Build Cool Things Responsibly

What the heck is the Factory Method Principle, and why should we care about it?

Factory Method Principle (FMP) is a design pattern that involves the use of a ‘factory’ and delegating the task of creating objects to that ‘factory.’ It is a creational pattern part of the ever-important Gang of Four design patterns. It is a pattern often taken for granted by Jr. engineers not used to working at scale. Its benefits begin to shine as programs begin to scale towards 10s of thousands of users or objects are created at a more constant pace. When memory and performance begin to decline, implementing FMP can be a great solution to maximizing current resources.
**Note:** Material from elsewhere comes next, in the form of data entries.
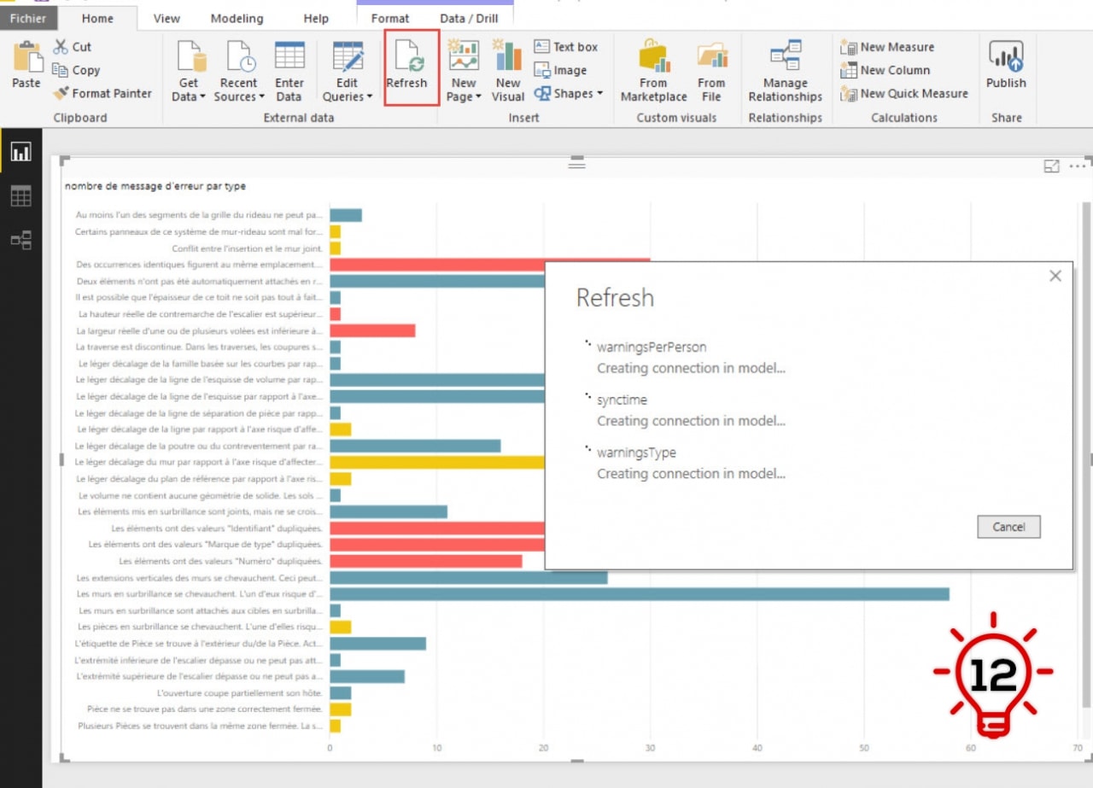Click the longest blue bar in chart
The width and height of the screenshot is (1093, 788).
(639, 593)
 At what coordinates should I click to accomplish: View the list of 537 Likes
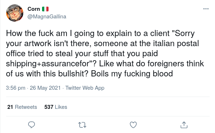point(56,107)
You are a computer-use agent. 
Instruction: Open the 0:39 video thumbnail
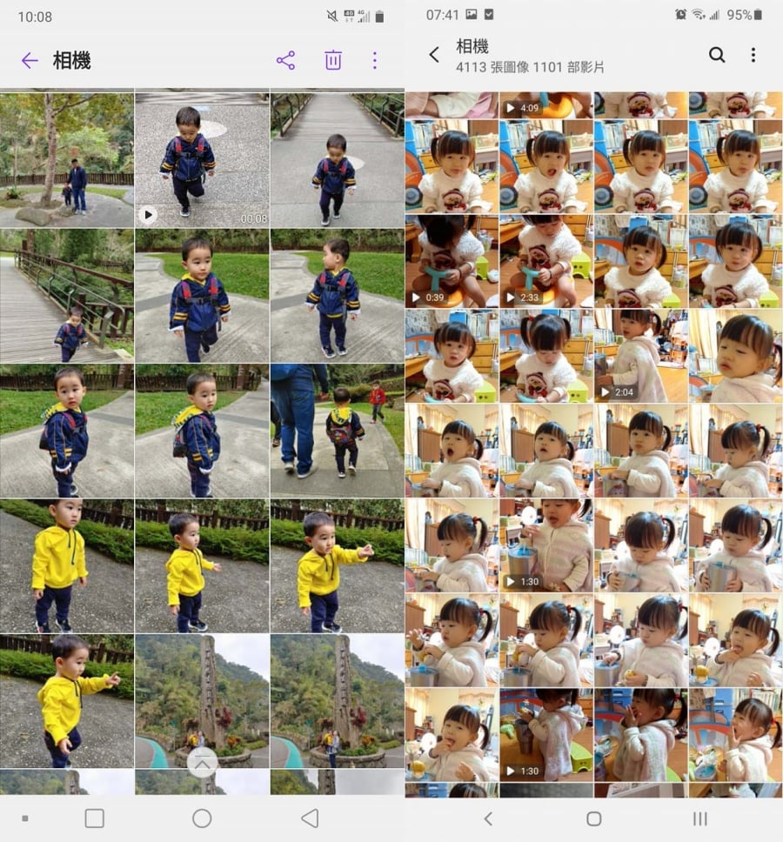(x=451, y=261)
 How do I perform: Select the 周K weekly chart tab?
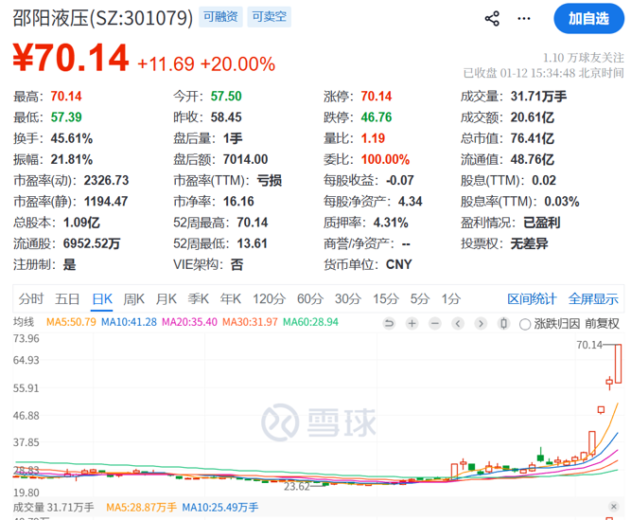coord(134,298)
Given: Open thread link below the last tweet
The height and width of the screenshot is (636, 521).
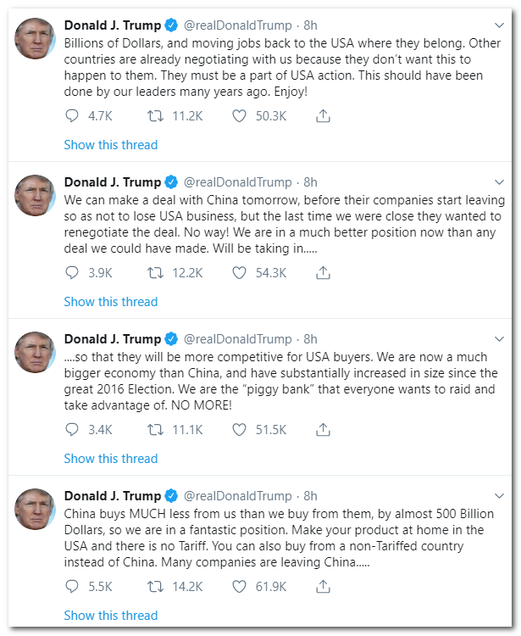Looking at the screenshot, I should pyautogui.click(x=110, y=616).
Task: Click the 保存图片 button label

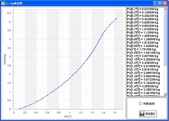Action: 151,114
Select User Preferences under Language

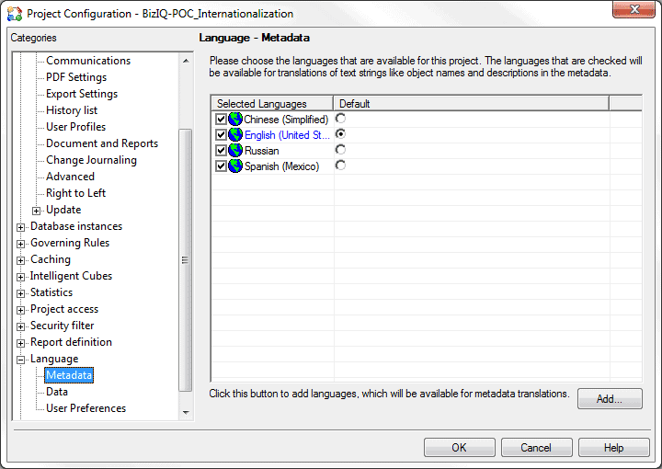(86, 408)
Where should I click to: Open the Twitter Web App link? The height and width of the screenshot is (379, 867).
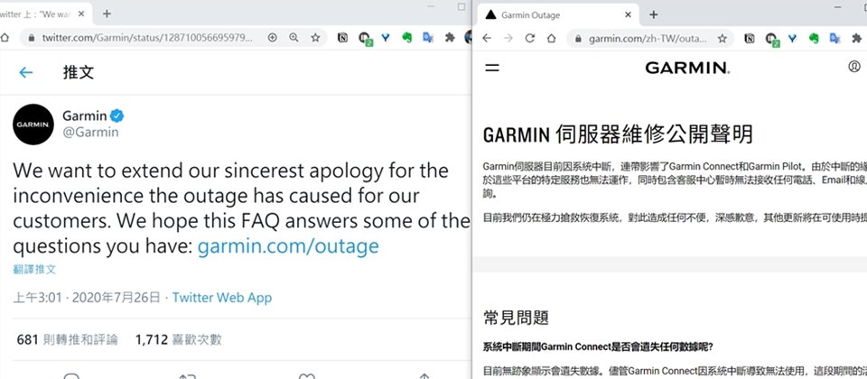pos(222,298)

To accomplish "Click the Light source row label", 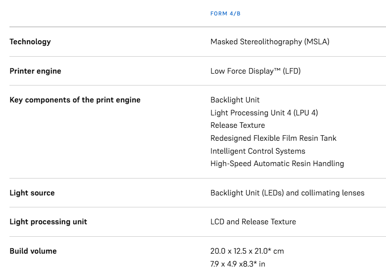I will click(x=32, y=193).
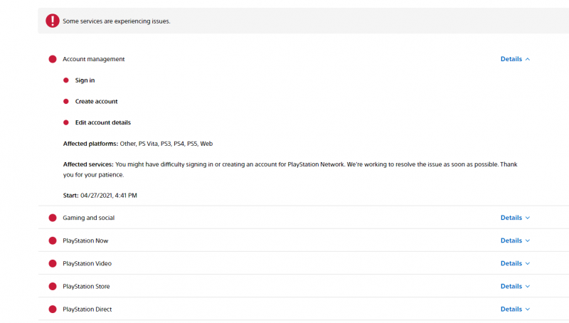The width and height of the screenshot is (569, 323).
Task: Select the Sign in service entry
Action: tap(85, 80)
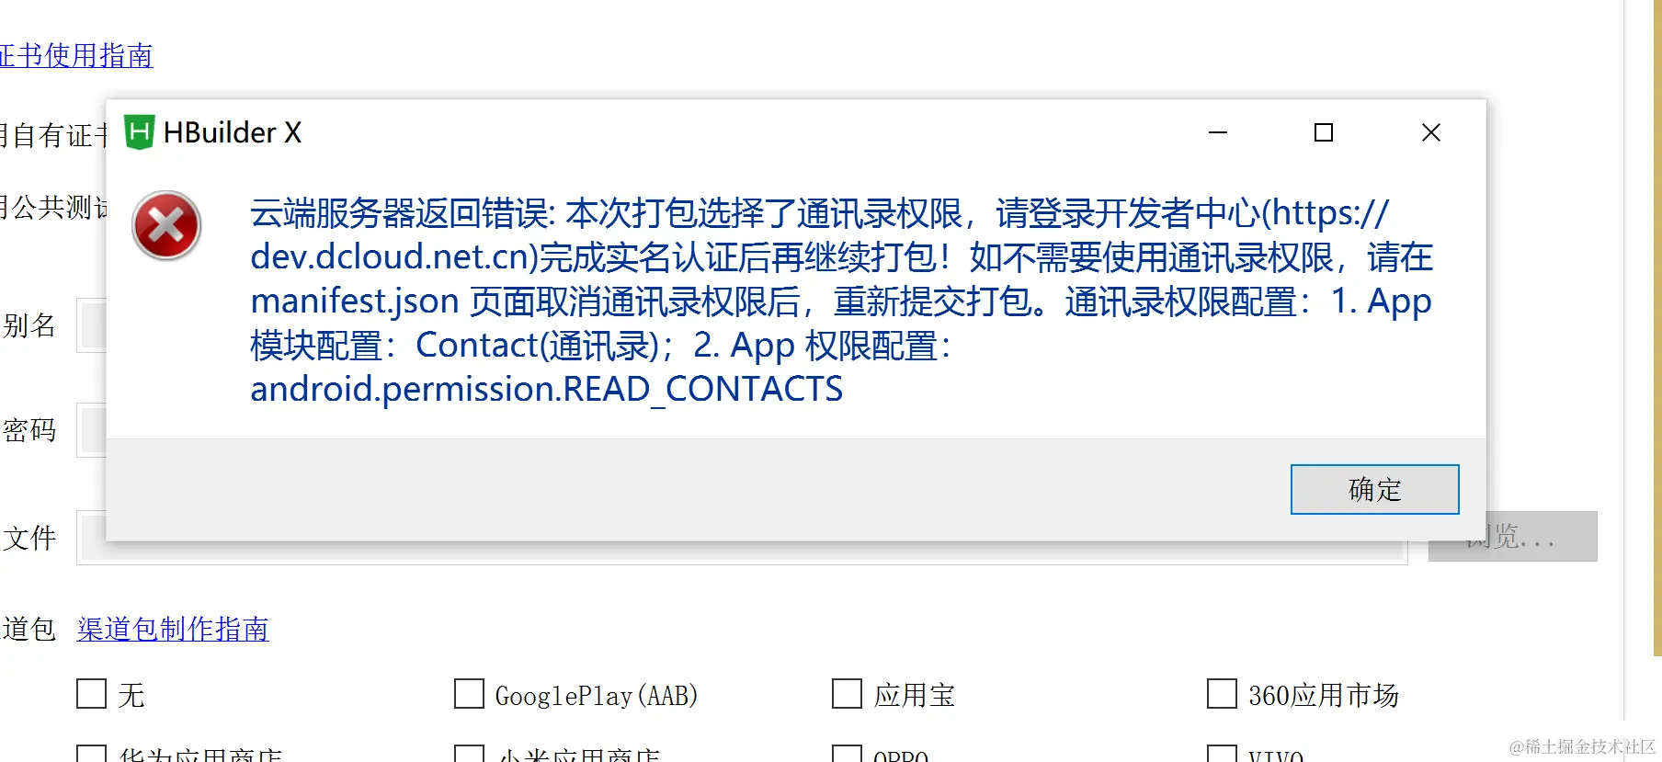Screen dimensions: 1662x762
Task: Tick the 应用宝 checkbox
Action: pyautogui.click(x=847, y=694)
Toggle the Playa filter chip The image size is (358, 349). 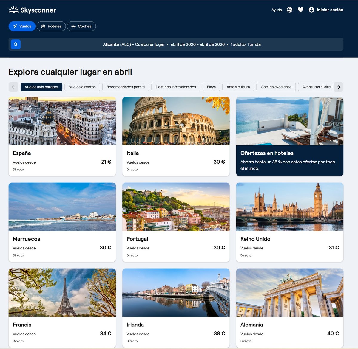click(x=211, y=87)
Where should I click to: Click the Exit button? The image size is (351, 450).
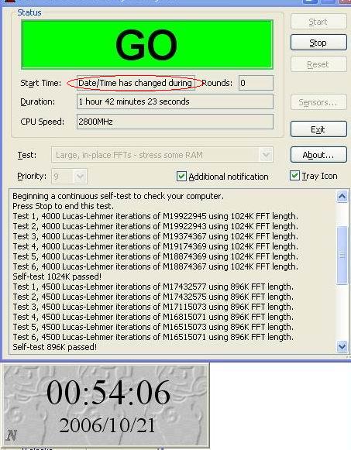(318, 129)
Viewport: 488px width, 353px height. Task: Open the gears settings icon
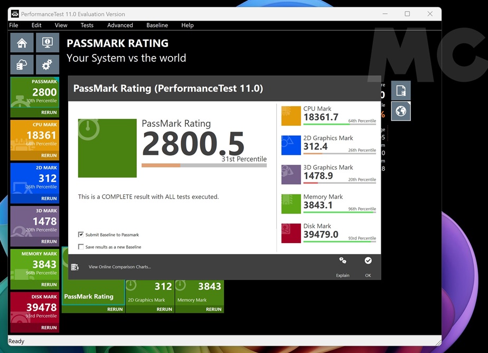pos(47,64)
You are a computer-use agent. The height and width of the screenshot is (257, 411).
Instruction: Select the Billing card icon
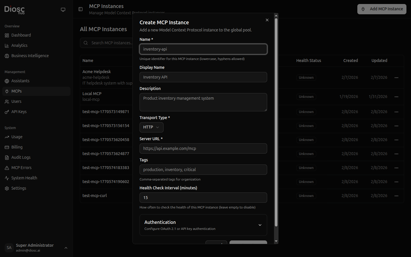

In FMP, Factories are responsible for the encapsulation of the business logic for the creation of an object. It solves the problem of needing to build something without knowing all the details!

The Object-Oriented Programing paradigm is centered around the creation and manipulation of objects. At some point, you must instantiate these objects. In other words, the word ‘new’ needs to be used at some point. We use the FMP to abstract away that use of the word ‘new’. Depending on the situation, there will be different business logic that we will need to create different objects. Under FMP we define a contract (interface or superclass etc.) for creating an object but let subclasses decide which class to instantiate.

The benefits of FMP become clearer when you know you want an object, but you do not know how or why you want to construct that object or even what parameters you want to pass to that object. FMP allows you to defer those decisions until runtime. Not only does this reduce duplicated code, but it is also efficient, readable, and polymorphic. Having a factory, often referred to as a wrapper, creates an instance of an object means that we can dynamically swap what object we are creating based on the given circumstance.

The Deets

Looking at the unified model language (UML) we can more easily see FMP in action. We have two types of things to keep track of: objects and creators. Objects are the things that are manipulated, and the creators create those objects.

The Scenario

To put this into more concrete terms let’s build a car manufacturing application. Version 1.0 is limited and only builds one type of car, the Honda Accord. You publish your app on Reddit and it immediately goes viral. Each day hundreds of users flock to your website to have cars printed out of thin air for them. After a few months, hundreds of users turn into thousands and then tens of thousands. The requests start coming in for different types of cars. Users are wanting Toyota Camrys and Ford Fusions. The team decides to scale the application and allow for the creation of different types of cars. This is going to be a major overhaul of the codebase. The team will have to analyze pain points, update business logic, and account for new user input.

The Solution

Here comes FMP! Instead of the cumbersome process of adding if/else logic for what car the user wants, we will instead use a factory method design pattern. First, we will update the Honda class to depend upon an abstract base class car. We will then create new classes for Toyota and Ford that depend upon that base car class. This ensures uniformity among our products. Next, we will create factory classes for each of our cars that we will create. Each factory class will depend upon an abstract base factory class. Now, all we must do is call the factories MakeMeACar() method and voila, a car is printed out of thin air!

To the less seasoned eye, this may seem like a useless change. With only two cars that we care about, why bother abstracting this. Consider a scenario where our growth is sustained and in 2 months, we add 3 more cars to our lineup. Instead of repeating a lot of this work, we can simply update the factory method! Our app will scale much smoother.

The Landing

Factories! With this new understanding, you should be better prepared to join a team working at scale or starting a new project that will grow rapidly. Go off into the world and create some factories.

Thanks to Christopher Okhravi for the example.